Colin Kaepernick, the quarterback who for nearly three years has struggled to resume his NFL career after kneeling during the national anthem to protest racial injustice, has been invited to work out for teams Saturday at the Atlanta Falcons' facility so they can evaluate whether to sign him, according to a copy of a memo to the league's 32 teams that was reviewed by The New York Times.
“Earlier this year, we discussed some possible steps with his representatives, and they recently emphasised his level of preparation and that he is ready to work out for clubs and be interviewed by them,” the memo said. “We have therefore arranged this opportunity for him to work out, and for all clubs to have the opportunity to evaluate his current readiness and level of interest in resuming his NFL career.”
Kaepernick, 32, and his representatives were notified Tuesday of the league’s invitation and were told they had two hours to confirm that he would attend the workout in Flowery Branch, Georgia, according to a person familiar with the discussion who requested anonymity. That person said the representatives were confused about why the workout was slated for a Saturday, when teams travel to away games, and asked that it be moved to a Tuesday, when teams usually hold their workouts, but that request was denied by the league.
The invitation was first reported by ESPN. Kaepernick’s representatives have requested a list of NFL teams planning to attend, the person said, and if they are satisfied with the number, he will work out on the field and do interviews, the person familiar with the discussion said. The memo said that the workout and any interviews would be recorded and the video made available to every team.
On Tuesday evening, Kaepernick tweeted: “I’m just getting word from my representatives that the NFL league office reached out to them about a workout in Atlanta on Saturday. I’ve been in shape and ready for this for 3 years, can’t wait to see the head coaches and GMs on Saturday.”
In February, Kaepernick settled a grievance against the league that accused teams of colluding to keep him out of the NFL because of his protests during the 2016 season. He has not played since starting 11 games for the San Francisco 49ers that season, when the team finished 2-14.

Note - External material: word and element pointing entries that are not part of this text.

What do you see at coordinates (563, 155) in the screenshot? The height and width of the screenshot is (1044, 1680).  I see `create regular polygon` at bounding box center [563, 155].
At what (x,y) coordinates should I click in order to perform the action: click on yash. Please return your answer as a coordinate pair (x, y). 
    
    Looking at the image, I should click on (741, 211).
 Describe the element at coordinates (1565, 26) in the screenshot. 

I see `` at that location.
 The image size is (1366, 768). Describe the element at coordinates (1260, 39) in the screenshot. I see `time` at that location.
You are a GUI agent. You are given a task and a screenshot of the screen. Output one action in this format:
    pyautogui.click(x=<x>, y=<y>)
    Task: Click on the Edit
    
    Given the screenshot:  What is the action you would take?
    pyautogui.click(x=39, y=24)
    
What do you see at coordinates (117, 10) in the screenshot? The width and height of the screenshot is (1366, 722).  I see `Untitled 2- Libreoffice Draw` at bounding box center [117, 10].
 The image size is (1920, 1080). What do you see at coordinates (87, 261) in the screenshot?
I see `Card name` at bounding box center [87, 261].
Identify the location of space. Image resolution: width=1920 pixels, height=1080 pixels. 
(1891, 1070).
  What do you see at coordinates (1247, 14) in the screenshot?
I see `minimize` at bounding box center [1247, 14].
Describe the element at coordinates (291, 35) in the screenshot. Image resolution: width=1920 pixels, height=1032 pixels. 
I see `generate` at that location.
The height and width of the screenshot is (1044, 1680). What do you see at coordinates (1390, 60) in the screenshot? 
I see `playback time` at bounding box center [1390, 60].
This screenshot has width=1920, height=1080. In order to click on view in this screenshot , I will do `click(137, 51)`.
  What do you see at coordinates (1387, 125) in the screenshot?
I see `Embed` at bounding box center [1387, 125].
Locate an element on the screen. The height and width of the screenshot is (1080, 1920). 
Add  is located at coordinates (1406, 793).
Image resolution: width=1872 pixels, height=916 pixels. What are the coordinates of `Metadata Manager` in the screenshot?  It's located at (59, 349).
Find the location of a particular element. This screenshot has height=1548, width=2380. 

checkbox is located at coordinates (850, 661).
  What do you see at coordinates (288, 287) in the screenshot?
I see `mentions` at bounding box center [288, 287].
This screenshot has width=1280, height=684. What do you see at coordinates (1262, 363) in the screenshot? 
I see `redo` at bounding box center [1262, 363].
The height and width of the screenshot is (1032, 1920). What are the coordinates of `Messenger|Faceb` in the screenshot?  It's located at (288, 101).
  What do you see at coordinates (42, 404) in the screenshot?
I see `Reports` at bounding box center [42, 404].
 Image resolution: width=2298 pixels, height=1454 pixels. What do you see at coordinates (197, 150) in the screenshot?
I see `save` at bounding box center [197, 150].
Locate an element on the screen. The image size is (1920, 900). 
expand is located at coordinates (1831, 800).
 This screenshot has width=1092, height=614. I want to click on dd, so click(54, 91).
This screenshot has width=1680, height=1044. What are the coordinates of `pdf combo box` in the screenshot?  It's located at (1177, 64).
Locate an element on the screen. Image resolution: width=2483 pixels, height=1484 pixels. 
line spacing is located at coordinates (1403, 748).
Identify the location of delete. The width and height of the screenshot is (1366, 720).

Since then, Kaepernick and those around him have continued to lobby for a job in the NFL. A month before the start of the regular season, Kaepernick posted a video to social media touting his preparation for a return to the field. “5am. 5 days a week. For 3 years. Still Ready,” he said on Twitter.
His agent, Jeff Nalley, issued a news release in October stating that Kaepernick had visited Seattle in the spring of 2017 as the Seahawks searched for a backup to Russell Wilson but that no other team has worked him out or interviewed him. Nalley did not respond to a voicemail message left on his cellphone or to a text message.
For Kaepernick, this weekend could represent his best, and perhaps last, opportunity to play again. NFL teams regularly hold workouts for free agents, cycling them through their facilities as they churn the bottom of their rosters. Teams also hopscotch the country in the spring to assess college prospects before the NFL draft. But none have brought in Kaepernick over the last two seasons, and it is rare for the league, outside of its scouting combine, to hold a workout and invite all 32 teams.
Kaepernick first barged into the national consciousness because of his football skills, showcasing his passing acumen, arm strength and elusiveness after replacing an injured Alex Smith as the 49ers' starter in 2012 and leading the team to the Super Bowl, which it lost to the Baltimore Ravens. The following season, Kaepernick helped the 49ers reach the NFC championship game. But by 2016, despite throwing for 16 touchdowns and four interceptions while averaging 6.8 yards per rushing attempt, he had become better known as one of the more polarising athletes - if not public figures - in the country.
While Kaepernick has not been on the field, he has loomed large over the league. Since his departure, several players have emulated his protest during the anthem. Some continue to cite him as an inspiration, and musicians have said they will not perform at the Super Bowl because they believe the league has effectively blackballed Kaepernick.
When protests during the anthem consumed the league early in the 2017 season, US president Donald Trump said players who do not stand for the song should be fired. In August, Trump told reporters that he thought Kaepernick should be hired "if he's good enough."
Kaepernick's scheduled workout comes during a particularly trying year for quarterbacks in the NFL, as a slew of injuries has pushed backups into starting roles and magnified the dearth of candidates at the sport's most glamorous position. Andrew Luck of the Indianapolis Colts abruptly retired before the start of the season because of injuries, and stars like Ben Roethlisberger of the Pittsburgh Steelers, Cam Newton of the Carolina Panthers and Drew Brees of the New Orleans Saints have missed significant time.
None of them has missed more time than Kaepernick, and this weekend he may move closer to the NFL than he has been in a long while.